Volatility is continues to reverberate through equity markets evidenced by fickle participants who hastily take profits after one or two sessions of directional tape. And most likely this is the new normal that we need to come to expect. If nothing else then the erratic swings throughout 2018 clearly tell us that the easy days are officially behind us.
In that context let’s also look at implied volatility and how it has evolved over the past year. Note in particular the VIN/VIF and VIX/VXV left ratio charts, both of which have clearly remained elevated since the late January surprise. What’s most telling here aren’t the spikes up but the baseline which only once dropped < the 12 mark (it’s plotted on the VIX price range, so the actual ratio is different).

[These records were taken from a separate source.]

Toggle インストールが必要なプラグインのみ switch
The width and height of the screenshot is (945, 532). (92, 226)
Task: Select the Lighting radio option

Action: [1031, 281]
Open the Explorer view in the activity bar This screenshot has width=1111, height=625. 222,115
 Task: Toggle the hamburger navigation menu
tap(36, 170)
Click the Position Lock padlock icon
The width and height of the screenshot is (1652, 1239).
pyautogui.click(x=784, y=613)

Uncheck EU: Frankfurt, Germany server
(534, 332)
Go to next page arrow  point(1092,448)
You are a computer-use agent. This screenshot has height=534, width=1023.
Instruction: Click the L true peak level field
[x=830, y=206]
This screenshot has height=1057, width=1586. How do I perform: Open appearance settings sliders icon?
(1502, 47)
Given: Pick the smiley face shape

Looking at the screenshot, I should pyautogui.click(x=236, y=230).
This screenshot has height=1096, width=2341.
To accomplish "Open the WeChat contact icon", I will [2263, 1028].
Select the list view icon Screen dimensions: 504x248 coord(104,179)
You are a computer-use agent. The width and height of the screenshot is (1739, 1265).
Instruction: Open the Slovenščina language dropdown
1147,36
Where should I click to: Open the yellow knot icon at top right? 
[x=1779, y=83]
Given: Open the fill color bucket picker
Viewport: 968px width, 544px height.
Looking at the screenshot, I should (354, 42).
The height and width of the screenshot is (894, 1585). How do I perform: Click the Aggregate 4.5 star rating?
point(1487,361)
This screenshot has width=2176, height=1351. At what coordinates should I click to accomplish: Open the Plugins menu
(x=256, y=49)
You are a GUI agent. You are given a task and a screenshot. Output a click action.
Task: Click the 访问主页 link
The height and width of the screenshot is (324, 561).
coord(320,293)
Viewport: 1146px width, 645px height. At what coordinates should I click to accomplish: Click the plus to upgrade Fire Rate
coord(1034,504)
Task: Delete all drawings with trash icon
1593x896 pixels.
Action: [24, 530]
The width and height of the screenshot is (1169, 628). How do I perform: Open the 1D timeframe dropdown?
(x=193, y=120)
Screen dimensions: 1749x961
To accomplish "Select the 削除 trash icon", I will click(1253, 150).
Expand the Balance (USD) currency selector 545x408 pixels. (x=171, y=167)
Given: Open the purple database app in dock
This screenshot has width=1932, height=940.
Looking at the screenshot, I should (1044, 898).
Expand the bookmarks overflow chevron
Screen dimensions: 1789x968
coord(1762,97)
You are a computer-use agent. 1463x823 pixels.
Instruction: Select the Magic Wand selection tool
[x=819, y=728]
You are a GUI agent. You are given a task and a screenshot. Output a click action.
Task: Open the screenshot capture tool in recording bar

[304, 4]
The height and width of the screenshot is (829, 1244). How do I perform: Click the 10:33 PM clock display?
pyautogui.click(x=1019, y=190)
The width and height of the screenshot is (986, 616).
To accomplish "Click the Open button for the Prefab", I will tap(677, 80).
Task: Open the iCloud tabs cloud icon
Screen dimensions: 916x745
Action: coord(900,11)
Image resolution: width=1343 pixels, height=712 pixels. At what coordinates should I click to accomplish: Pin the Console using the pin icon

All that of course is a far cry from the record low readings we enjoyed for weeks on end until late last year. But that changed mid January and I am afraid it’ll be a long time until we see anything even close to a VIX reading near 9 again.
Which I also doubt that things are going to get much easier for us moving forward. Right now we are looking at three possible scenarios – I call my three pigs, and I’m going to give you their respective probabilities as well.
- Green Pig: We scared the children and it’s continuation higher starting today or Monday. This scenario gets 40% right now but starts diminishing rapidly after a drop < ES 2760.
- Orange Pig, a.k.a. the inverse H&S pattern: Down we go, we breach ES 2760 and then drop into 2720 where we produce some sort of spike low, followed by a bounce higher that exceeds 2820 and then it’s off to the races. Odds here are around 40% as well, gaining a lot more credibility below ES 2760.
- Red Pig: Down down and then down some more. This scenario only stands at 20% right now but starts gaining traction after a drop through ES 2680.
Given all this my current trail near 2770 would weather out the green pig scenario but not the orange one. Which is by design as dropping my stop this low would rob me of most of my profits and not accomplish too much. Best to lock in my 1.2R and come back to the table if I eventually see a spike low forming.
I leave you with our historical stats chart which is not looking very supportive for the next week. It also shows that equity traders have effectively blown half of one of the most profitable buying streaks of the year. So yes, anything can happen here – and judging by what’ve put up with over the past few months odds have it that it probably will.